• [SUPPLIED DATA]:
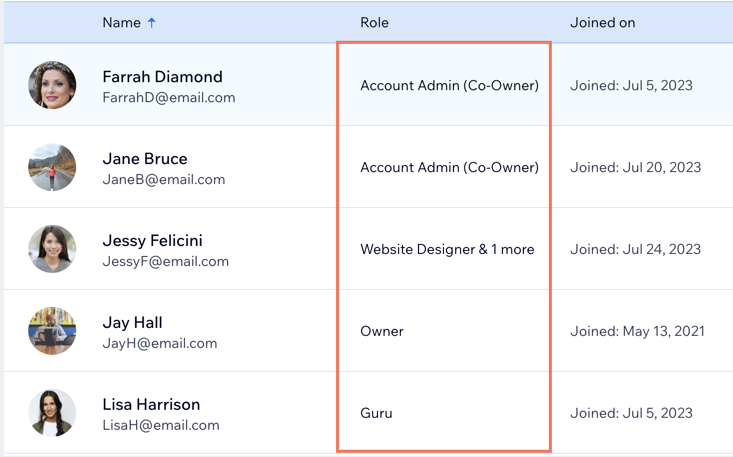Click Jane Bruce's Account Admin role
This screenshot has height=457, width=733.
point(449,167)
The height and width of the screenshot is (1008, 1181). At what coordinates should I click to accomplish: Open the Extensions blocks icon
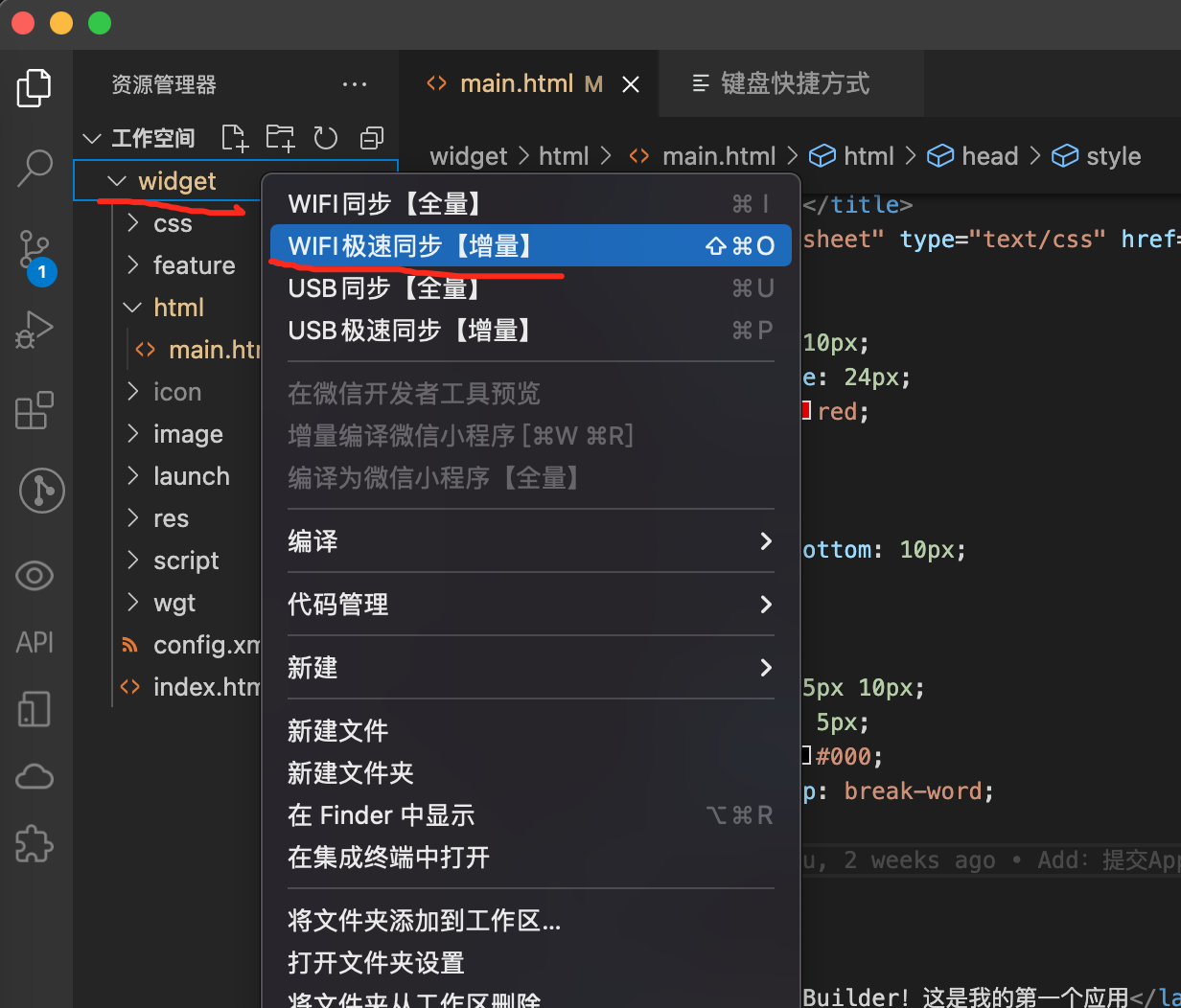tap(35, 410)
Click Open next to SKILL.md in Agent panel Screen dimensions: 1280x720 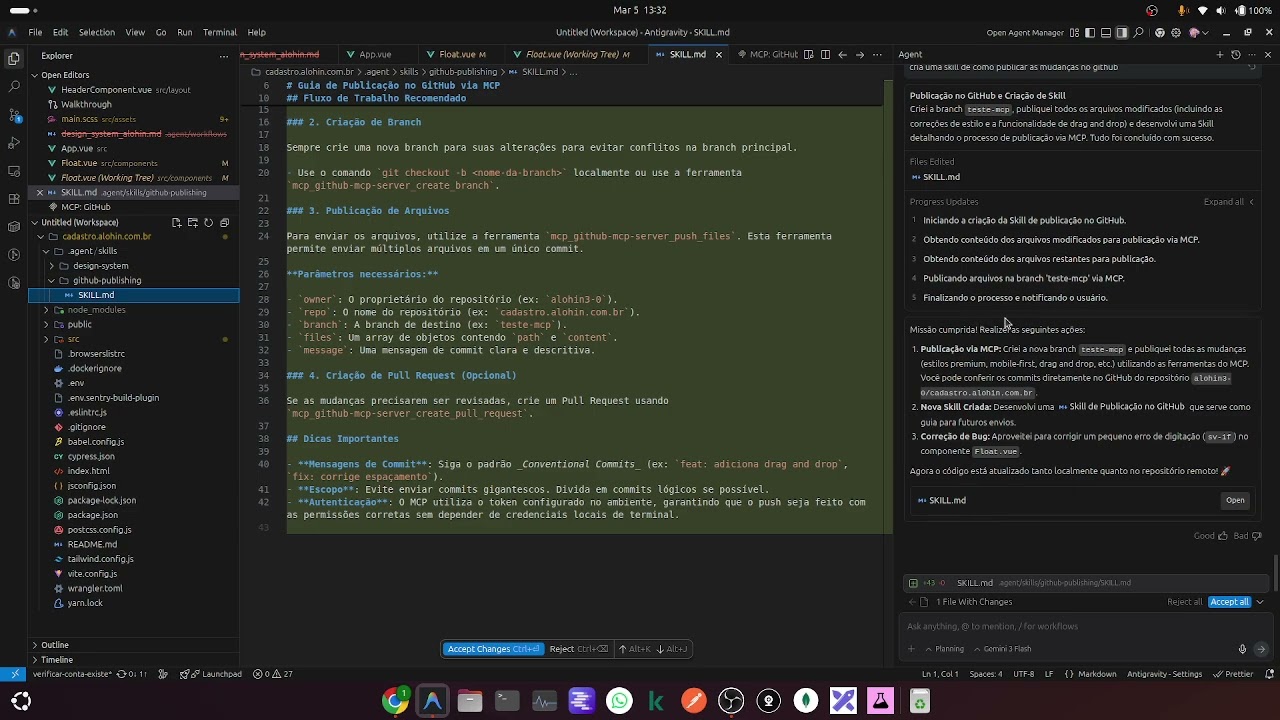1235,500
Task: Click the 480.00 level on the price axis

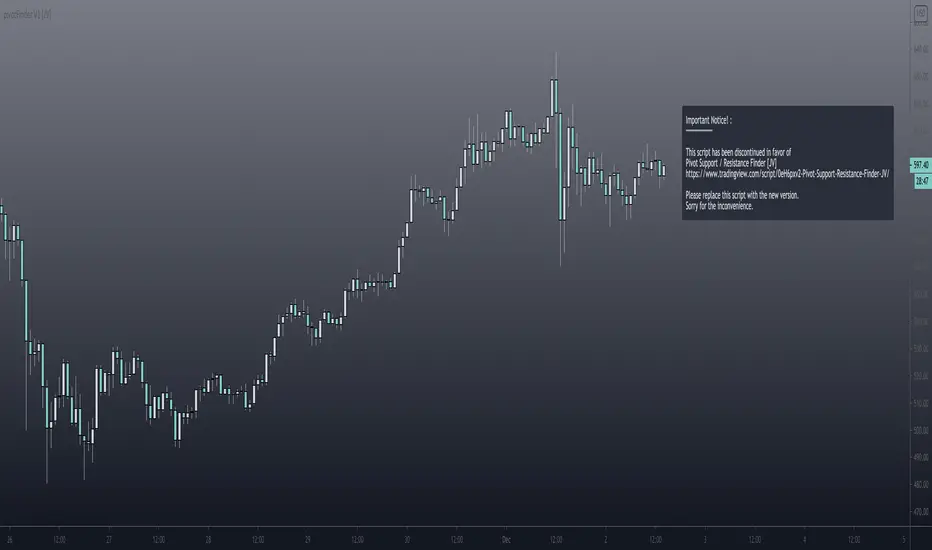Action: tap(919, 486)
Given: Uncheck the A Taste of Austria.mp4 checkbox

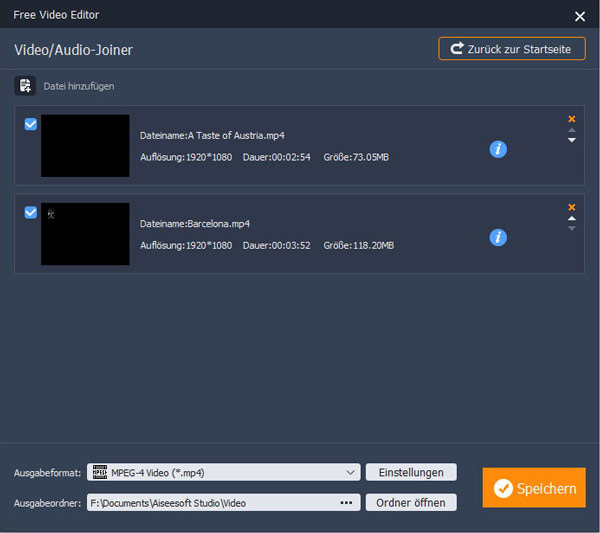Looking at the screenshot, I should [x=31, y=124].
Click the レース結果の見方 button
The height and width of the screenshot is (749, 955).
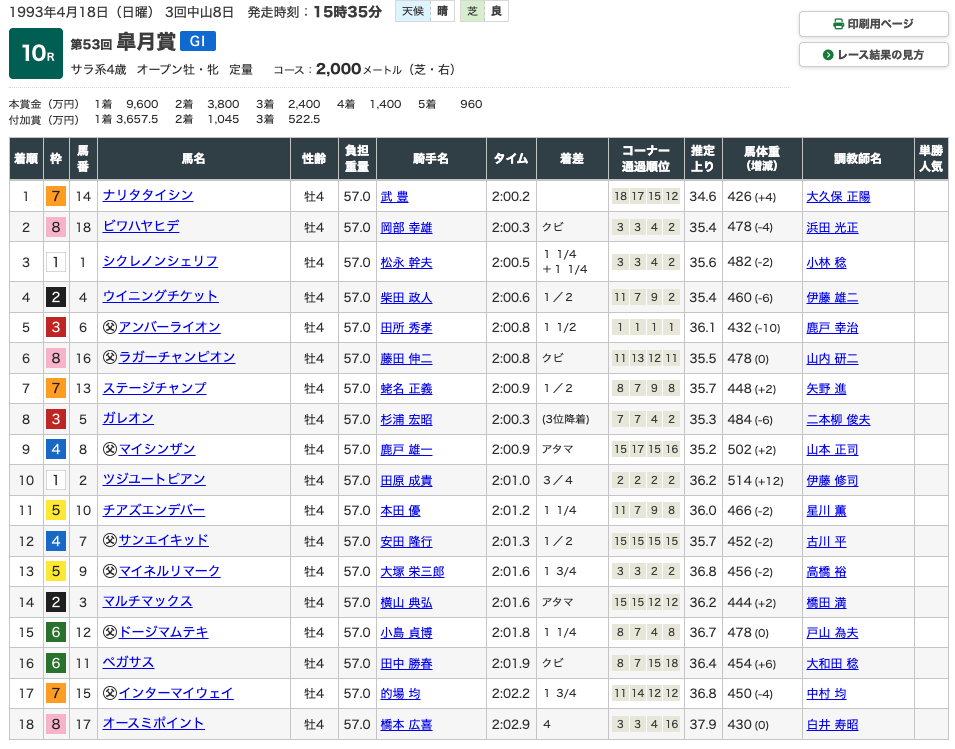[x=874, y=55]
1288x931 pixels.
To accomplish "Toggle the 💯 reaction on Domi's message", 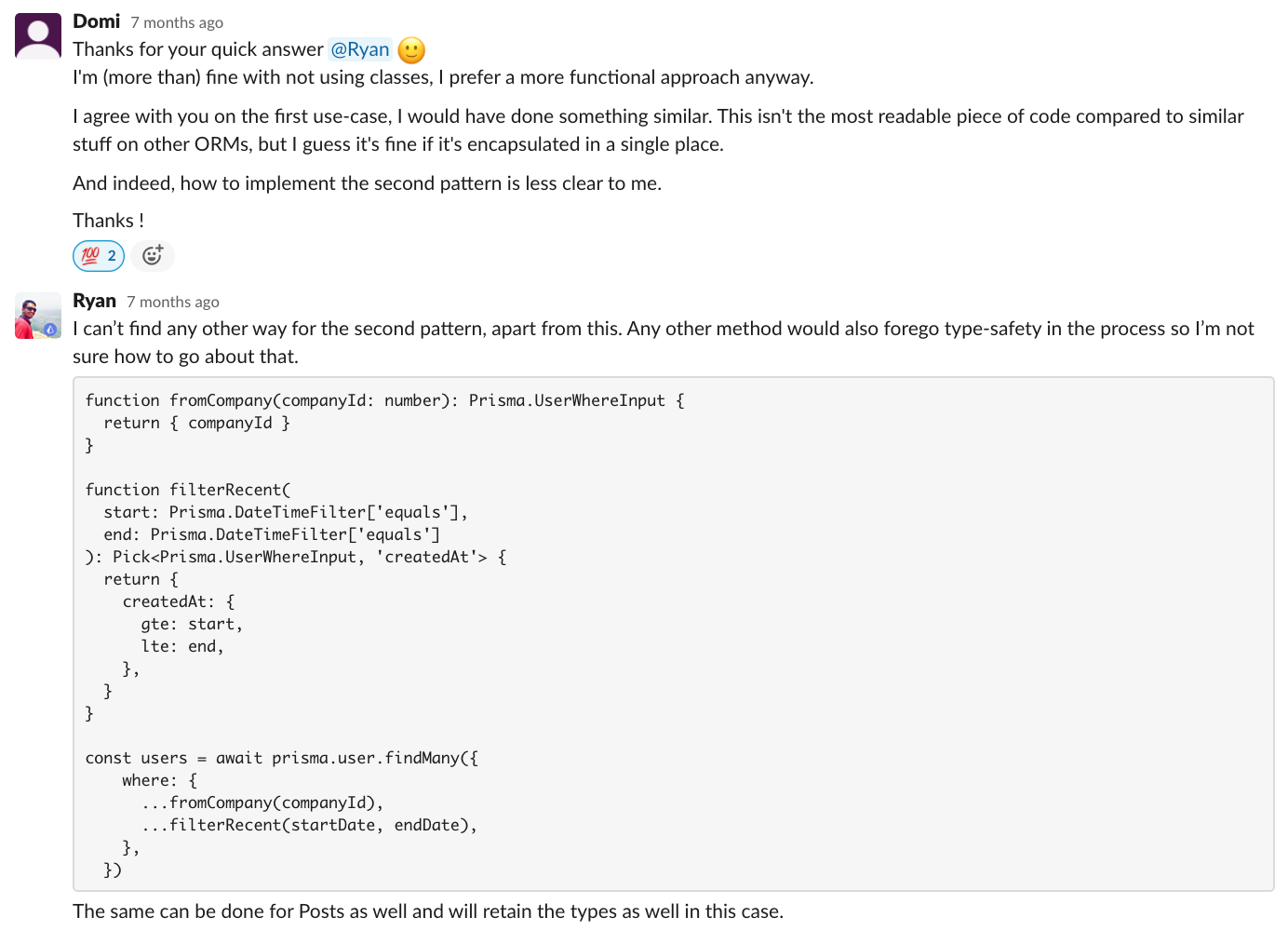I will [x=98, y=255].
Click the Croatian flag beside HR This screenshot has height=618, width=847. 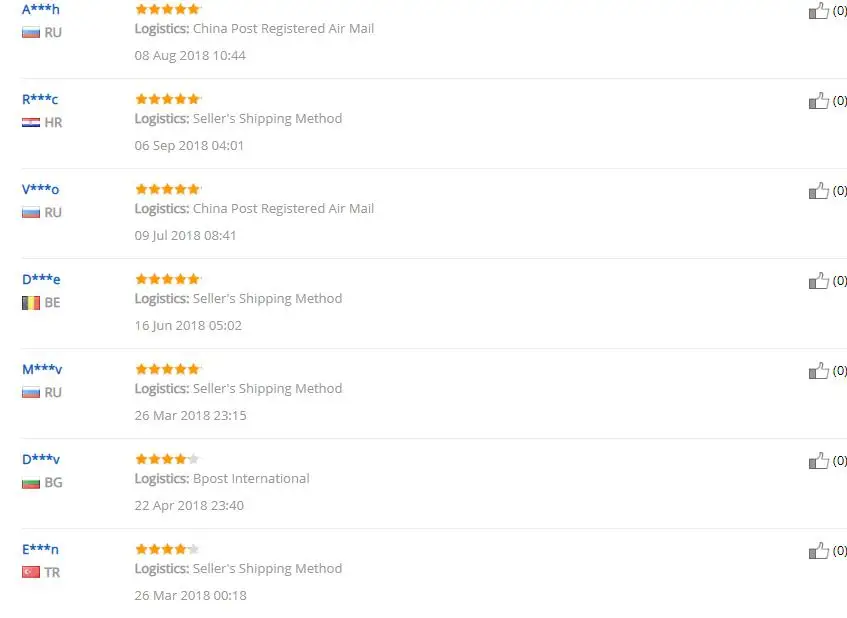point(31,123)
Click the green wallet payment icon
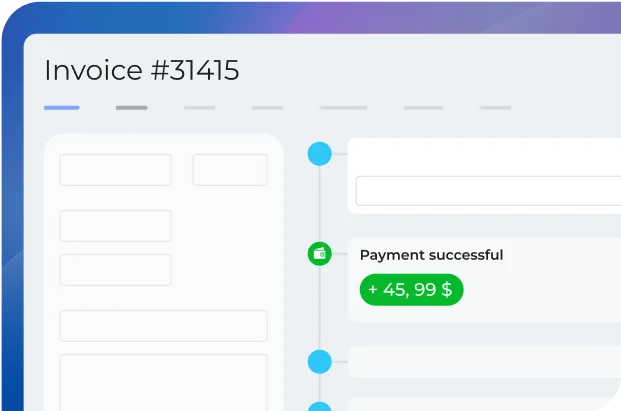 319,254
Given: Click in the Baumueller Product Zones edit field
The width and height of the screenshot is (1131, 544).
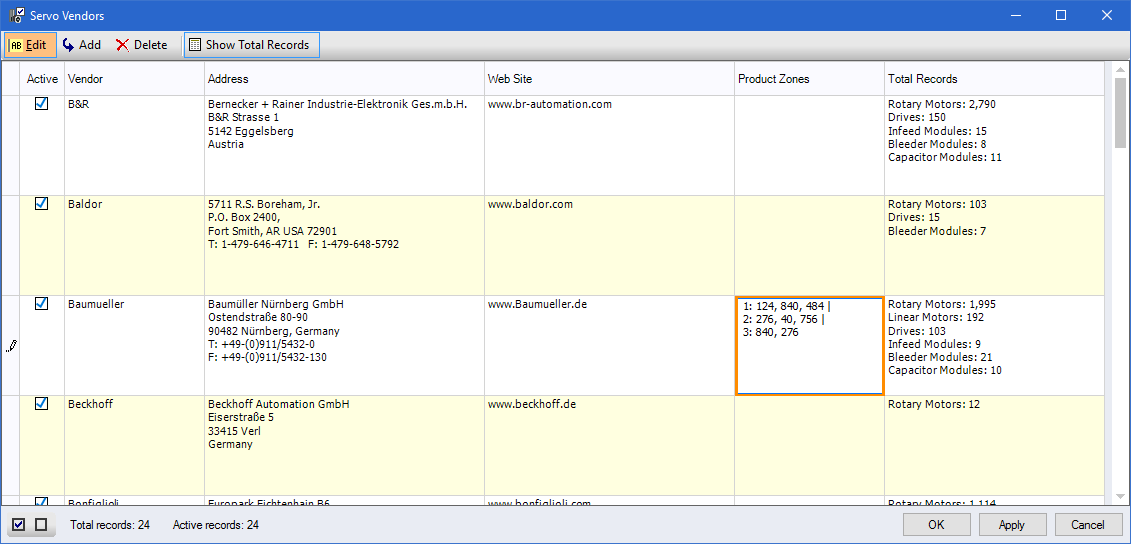Looking at the screenshot, I should pyautogui.click(x=809, y=360).
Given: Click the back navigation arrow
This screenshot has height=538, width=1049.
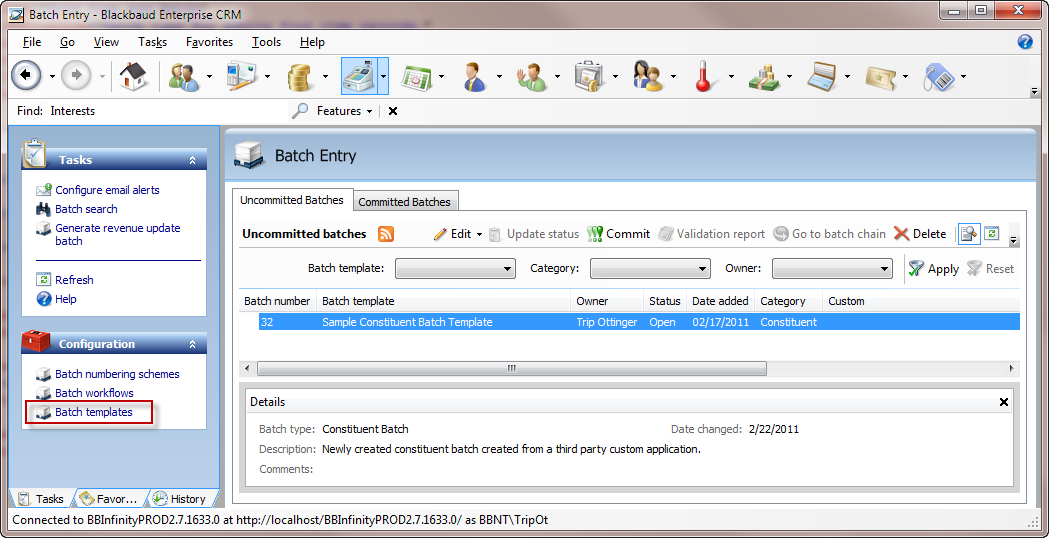Looking at the screenshot, I should 26,76.
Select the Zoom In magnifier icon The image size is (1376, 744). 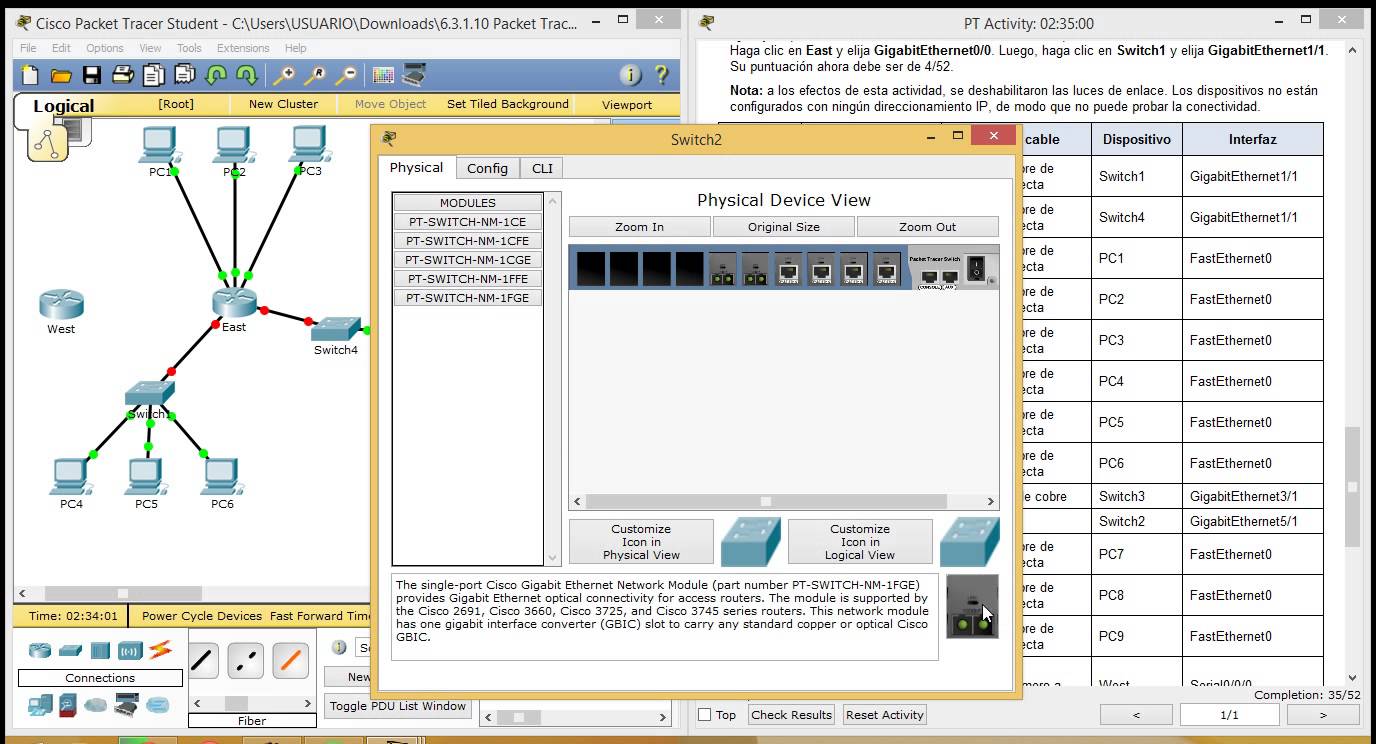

• [TASK TO COMPLETE]:
Your answer must be the lines from the one containing "Given: Click in" through the last line of the records, printed exactly with no pictures; please include both ends.

• [TASK RESPONSE]:
Given: Click in the Baumueller Product Zones edit field
The width and height of the screenshot is (1131, 544).
Looking at the screenshot, I should pyautogui.click(x=809, y=360).
Given: Click the back navigation arrow
This screenshot has height=538, width=1049.
Looking at the screenshot, I should 26,76.
Select the Zoom In magnifier icon The image size is (1376, 744). 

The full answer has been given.